離婚調停が不成立になると、次の段階として離婚訴訟が問題になります。調停も家庭裁判所で行われますが、訴訟になると性質は大きく変わります。調停が合意を目指す話合いの手続であるのに対し、訴訟は裁判所が最終的に法的判断を下す手続です。そのため、感覚的な「つらかった」「ひどかった」だけでは足りず、主張と証拠に基づく立証が重要になります。
まず大きな違いは、離婚そのものが認められるかどうかについて、法律上の離婚原因が問題になる点です。不貞、悪意の遺棄、暴力、婚姻関係の破綻などについて、どのような事実があり、それを裏付ける証拠があるのかが問われます。調停では相手が認めれば進むこともありますが、訴訟では相手が争えば、証拠によって裁判所を説得しなければなりません。
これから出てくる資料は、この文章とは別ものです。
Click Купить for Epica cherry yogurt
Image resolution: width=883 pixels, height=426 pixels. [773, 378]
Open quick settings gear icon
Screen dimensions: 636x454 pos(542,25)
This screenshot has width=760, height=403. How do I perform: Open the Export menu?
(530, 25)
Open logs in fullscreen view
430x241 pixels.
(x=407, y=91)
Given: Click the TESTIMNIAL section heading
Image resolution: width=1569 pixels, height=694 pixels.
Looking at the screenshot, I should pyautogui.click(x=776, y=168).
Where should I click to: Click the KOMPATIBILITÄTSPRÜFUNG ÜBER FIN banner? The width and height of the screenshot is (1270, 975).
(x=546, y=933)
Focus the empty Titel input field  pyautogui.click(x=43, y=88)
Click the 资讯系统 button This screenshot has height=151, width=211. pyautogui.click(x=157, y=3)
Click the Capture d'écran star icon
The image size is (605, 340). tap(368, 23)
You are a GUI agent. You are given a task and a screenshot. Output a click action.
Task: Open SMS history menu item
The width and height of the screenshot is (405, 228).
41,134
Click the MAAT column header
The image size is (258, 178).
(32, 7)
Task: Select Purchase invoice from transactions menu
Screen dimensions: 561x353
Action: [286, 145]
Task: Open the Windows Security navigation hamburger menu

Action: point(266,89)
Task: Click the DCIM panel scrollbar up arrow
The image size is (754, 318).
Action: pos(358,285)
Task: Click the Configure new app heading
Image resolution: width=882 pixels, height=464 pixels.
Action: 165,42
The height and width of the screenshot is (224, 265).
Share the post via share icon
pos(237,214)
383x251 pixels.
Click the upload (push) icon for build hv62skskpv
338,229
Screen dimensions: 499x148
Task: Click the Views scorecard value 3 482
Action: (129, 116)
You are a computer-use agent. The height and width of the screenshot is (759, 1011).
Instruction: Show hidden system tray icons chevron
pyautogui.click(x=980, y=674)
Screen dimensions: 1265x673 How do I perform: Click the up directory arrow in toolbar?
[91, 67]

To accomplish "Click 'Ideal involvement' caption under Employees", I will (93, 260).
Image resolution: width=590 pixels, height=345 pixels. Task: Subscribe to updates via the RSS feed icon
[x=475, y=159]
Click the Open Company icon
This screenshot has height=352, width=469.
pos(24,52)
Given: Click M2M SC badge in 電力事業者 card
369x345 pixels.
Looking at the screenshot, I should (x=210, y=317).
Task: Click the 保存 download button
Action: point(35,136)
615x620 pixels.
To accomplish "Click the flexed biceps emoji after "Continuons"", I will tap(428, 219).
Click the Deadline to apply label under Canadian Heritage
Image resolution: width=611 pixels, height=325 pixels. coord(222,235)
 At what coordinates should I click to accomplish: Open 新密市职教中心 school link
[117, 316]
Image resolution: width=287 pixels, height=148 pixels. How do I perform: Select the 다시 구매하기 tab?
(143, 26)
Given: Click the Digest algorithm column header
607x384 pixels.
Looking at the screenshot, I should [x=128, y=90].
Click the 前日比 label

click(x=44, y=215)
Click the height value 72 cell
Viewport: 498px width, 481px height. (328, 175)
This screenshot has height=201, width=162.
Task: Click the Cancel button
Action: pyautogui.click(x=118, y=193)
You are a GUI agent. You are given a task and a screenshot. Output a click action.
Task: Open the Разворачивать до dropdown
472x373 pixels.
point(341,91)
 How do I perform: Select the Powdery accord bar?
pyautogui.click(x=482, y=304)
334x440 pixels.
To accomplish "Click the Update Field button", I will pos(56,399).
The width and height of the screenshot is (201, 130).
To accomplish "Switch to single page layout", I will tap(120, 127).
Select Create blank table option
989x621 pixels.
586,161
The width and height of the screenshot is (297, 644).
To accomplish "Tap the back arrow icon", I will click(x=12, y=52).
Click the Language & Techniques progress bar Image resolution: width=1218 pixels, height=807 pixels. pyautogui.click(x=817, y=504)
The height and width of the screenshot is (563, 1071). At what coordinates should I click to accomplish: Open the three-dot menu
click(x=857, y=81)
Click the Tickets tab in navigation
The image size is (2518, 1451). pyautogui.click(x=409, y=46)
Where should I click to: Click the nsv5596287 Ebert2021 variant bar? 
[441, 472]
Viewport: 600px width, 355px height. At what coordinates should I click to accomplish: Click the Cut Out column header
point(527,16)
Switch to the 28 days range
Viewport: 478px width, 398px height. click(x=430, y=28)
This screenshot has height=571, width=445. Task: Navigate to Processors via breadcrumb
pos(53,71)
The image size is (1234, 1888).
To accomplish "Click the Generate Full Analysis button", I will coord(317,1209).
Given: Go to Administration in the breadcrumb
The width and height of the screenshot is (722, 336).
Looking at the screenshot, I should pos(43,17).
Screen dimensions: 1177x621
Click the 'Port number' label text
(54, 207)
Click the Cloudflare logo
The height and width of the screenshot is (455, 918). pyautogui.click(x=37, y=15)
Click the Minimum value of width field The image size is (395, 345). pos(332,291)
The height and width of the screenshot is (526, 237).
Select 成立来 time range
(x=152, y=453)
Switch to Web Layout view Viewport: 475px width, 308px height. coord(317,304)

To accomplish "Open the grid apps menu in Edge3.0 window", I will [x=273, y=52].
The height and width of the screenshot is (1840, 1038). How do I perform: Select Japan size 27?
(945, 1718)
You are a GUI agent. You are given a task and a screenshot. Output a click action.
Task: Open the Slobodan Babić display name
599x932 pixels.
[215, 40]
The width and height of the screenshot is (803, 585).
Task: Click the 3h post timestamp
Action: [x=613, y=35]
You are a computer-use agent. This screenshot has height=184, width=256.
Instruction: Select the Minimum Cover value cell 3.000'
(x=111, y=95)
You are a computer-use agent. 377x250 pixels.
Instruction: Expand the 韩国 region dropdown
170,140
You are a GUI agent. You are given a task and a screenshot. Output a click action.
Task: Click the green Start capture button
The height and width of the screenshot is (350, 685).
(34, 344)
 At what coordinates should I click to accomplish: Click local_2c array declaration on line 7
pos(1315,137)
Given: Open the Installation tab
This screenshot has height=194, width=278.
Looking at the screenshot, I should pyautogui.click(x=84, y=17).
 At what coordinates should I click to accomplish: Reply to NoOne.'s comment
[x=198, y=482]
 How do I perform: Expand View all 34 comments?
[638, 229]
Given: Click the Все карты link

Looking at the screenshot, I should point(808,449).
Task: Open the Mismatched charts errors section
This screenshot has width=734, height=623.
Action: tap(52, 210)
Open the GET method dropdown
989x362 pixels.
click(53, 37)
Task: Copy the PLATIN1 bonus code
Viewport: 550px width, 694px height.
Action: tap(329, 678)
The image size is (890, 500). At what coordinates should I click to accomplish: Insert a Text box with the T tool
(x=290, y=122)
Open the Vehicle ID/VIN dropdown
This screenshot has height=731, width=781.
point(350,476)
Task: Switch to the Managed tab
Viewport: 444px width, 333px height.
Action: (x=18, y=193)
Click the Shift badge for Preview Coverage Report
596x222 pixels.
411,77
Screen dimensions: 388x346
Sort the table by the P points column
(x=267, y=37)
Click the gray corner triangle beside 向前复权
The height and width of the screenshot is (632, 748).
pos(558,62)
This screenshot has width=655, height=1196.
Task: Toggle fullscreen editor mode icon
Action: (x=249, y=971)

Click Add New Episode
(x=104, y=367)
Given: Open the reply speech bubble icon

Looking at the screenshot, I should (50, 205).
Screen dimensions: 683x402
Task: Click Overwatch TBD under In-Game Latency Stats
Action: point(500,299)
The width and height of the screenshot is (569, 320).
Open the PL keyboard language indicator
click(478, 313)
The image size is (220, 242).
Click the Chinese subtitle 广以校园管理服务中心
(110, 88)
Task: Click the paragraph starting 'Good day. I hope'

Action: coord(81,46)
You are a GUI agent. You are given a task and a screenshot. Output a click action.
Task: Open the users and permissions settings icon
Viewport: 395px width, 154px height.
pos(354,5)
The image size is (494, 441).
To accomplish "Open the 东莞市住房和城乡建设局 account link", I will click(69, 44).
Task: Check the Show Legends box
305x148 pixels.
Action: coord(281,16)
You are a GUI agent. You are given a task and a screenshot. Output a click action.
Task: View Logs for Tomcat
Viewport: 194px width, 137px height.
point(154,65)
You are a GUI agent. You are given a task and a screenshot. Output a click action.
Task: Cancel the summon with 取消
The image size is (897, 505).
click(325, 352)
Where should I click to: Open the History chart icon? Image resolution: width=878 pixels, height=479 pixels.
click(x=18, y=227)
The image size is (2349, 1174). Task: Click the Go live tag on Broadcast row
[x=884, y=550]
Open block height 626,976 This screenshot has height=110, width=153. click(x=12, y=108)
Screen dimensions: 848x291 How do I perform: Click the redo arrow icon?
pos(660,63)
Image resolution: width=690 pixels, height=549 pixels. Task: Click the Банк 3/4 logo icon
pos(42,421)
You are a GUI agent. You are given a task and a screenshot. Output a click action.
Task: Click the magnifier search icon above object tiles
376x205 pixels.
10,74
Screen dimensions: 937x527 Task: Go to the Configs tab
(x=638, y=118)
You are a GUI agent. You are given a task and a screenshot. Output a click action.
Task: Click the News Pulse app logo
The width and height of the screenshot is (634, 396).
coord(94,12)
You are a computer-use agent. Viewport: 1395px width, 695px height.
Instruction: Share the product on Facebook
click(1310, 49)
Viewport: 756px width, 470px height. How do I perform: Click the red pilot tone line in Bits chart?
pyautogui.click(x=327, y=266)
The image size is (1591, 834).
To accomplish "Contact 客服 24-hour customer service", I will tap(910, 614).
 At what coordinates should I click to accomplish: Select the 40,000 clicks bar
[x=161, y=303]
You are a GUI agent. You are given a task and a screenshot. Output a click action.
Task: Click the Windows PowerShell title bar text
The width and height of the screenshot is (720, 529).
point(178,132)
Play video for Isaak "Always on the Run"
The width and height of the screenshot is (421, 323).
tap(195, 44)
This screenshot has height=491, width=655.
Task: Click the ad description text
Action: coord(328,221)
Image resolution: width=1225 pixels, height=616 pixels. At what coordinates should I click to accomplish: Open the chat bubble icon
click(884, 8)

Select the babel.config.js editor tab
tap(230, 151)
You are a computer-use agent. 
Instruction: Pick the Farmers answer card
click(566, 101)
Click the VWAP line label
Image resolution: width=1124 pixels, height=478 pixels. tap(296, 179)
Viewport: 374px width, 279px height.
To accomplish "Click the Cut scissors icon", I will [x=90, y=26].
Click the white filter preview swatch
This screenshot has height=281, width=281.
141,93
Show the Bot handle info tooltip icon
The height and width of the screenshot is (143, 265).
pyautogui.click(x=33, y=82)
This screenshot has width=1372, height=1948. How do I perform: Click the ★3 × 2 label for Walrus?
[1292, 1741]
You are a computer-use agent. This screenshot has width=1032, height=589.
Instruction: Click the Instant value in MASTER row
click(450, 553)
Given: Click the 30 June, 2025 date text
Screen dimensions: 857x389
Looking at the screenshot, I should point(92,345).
また、親権、養育費、財産分与、慰謝料などの付随的問題についても、訴訟ではより厳密な整理が必要になります。たとえば慰謝料であれば、どの行為が違法と評価されるのか、どの程度の精神的苦痛が認められるのかが問題となりますし、財産分与では対象財産や評価額を資料に基づいて示す必要があります。
訴訟では証拠の意味が格段に重くなります。LINEやメール、録音、写真、診断書、通帳、源泉徴収票、各種契約書などが、単なる参考資料ではなく、事実認定の基礎になります。逆にいえば、証拠が乏しい主張は通りにくくなります。感情的には真実であっても、法廷では証明できる形にしなければならないのです。
離婚訴訟になると、話合い中心の世界から、法的評価と立証の世界に移ります。そのため、訴訟に進む段階では、何を争点とし、何を証拠で支えるかを改めて組み立てる必要があります。